May 20, 2026By Linda Ly

LL

5 Things People Get Wrong About Counseling (From Someone Who's Heard It All)

After years of sitting across from clients, I can tell you with certainty: the stories people tell themselves about therapy are often what keep them out of it the longest. I've heard every version.

I'm not crazy enough for therapy.
You're going to judge me.
I don't want to open a can of worms

These aren't random fears. They're deeply ingrained beliefs that get passed down, culturally reinforced, and sometimes just never challenged. So let me challenge them.

"Therapy is for people who are really struggling."

This one frustrates me the most, honestly. The clients sitting across from me aren't broken. They're people dealing with life transitions, grief, relationship conflict, low self-worth, burnout. The therapeutic relationship isn't a crisis intervention; it's a space for growth, self-awareness, and building the kind of internal resources that make hard seasons more bearable. You don't need a diagnosis to deserve support.

"My therapist is going to judge me."

The therapeutic frame is built on unconditional positive regard; it's a clinical commitment. Part of what we're trained to do is bracket our own reactions and hold space for whatever a client brings in. Know that Shame thrives in silence. 

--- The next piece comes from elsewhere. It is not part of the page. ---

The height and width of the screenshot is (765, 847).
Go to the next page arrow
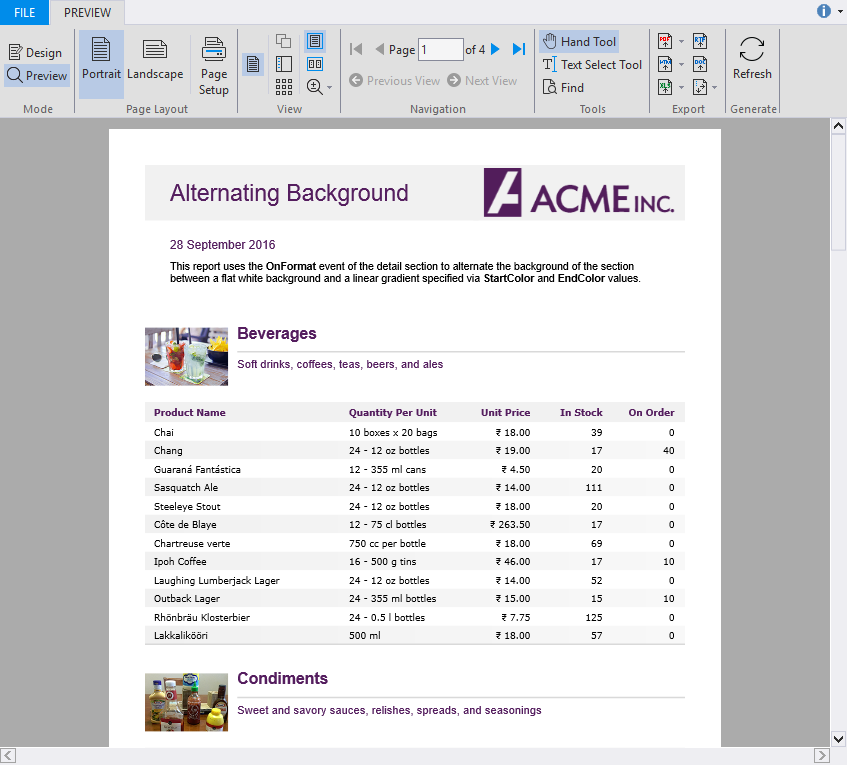pos(495,49)
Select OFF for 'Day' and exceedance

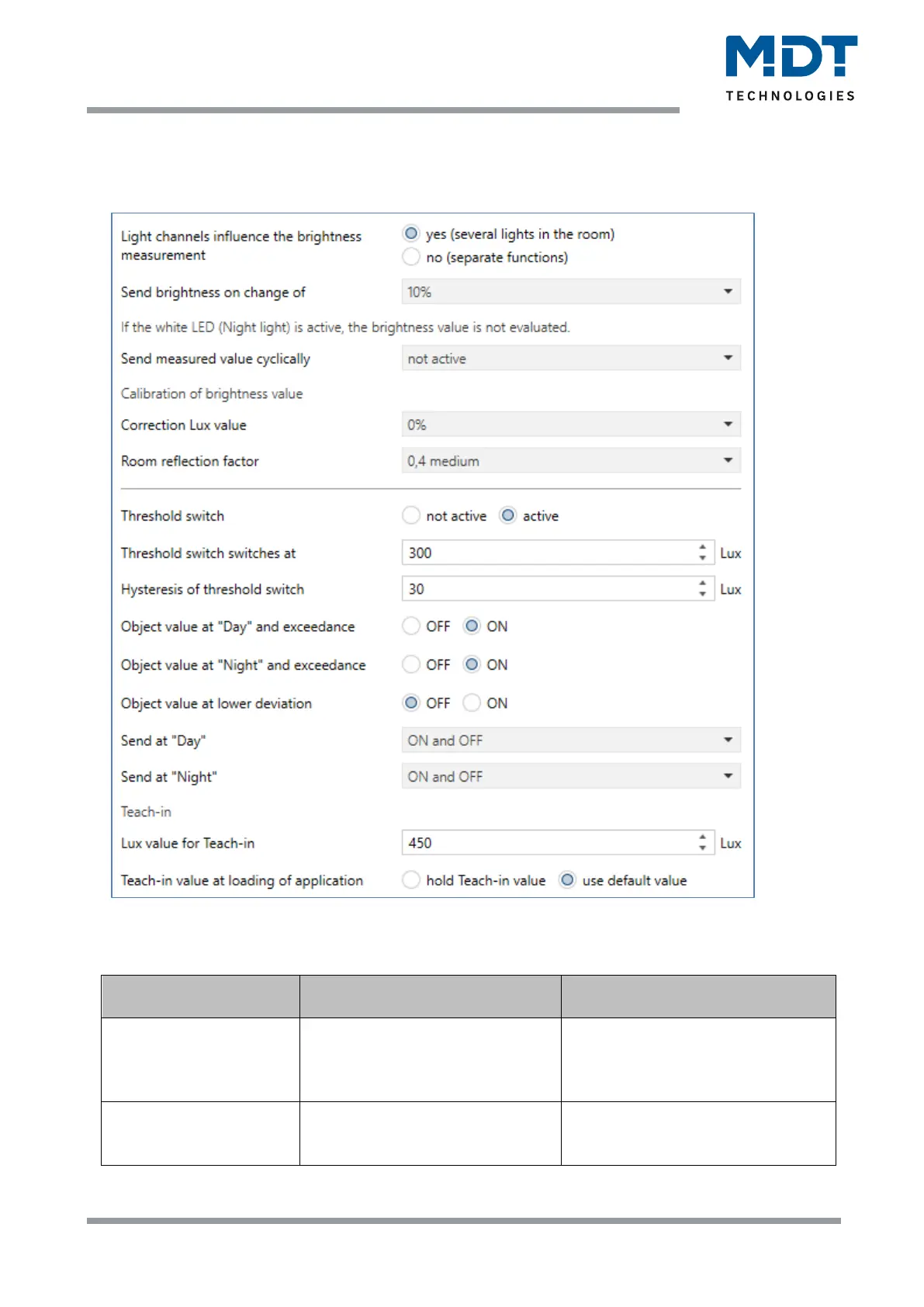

"Talking about it just makes it worse."

Suppression delays distres and usually amplifies it. Verbalization, emotional processing, and narrative restructuring are core mechanisms of change in therapy. Putting language to an experience is how the nervous system begins to integrate it.

"I'll be in therapy forever."

Some clients come for eight sessions and walk out with exactly what they needed. Others do longer-term depth work. Solution-focused approaches, CBT, and brief psychodynamic models are all designed with time-limited goals in mind. Treatment planning is collaborative. You and your therapist set the direction together.

"It's just talking."

The modalities available now go well beyond talk therapy. EMDR, somatic work, parts-based approaches like IFS, mindfulness-based cognitive therapy, and the field has expanded considerably. A skilled therapist will tailor the approach to the person in front of them, not apply a single template to everyone.

The bottom line is this: therapy works, and the research is clear on that. If one of these myths has been yours, I hope it carries a little less weight now.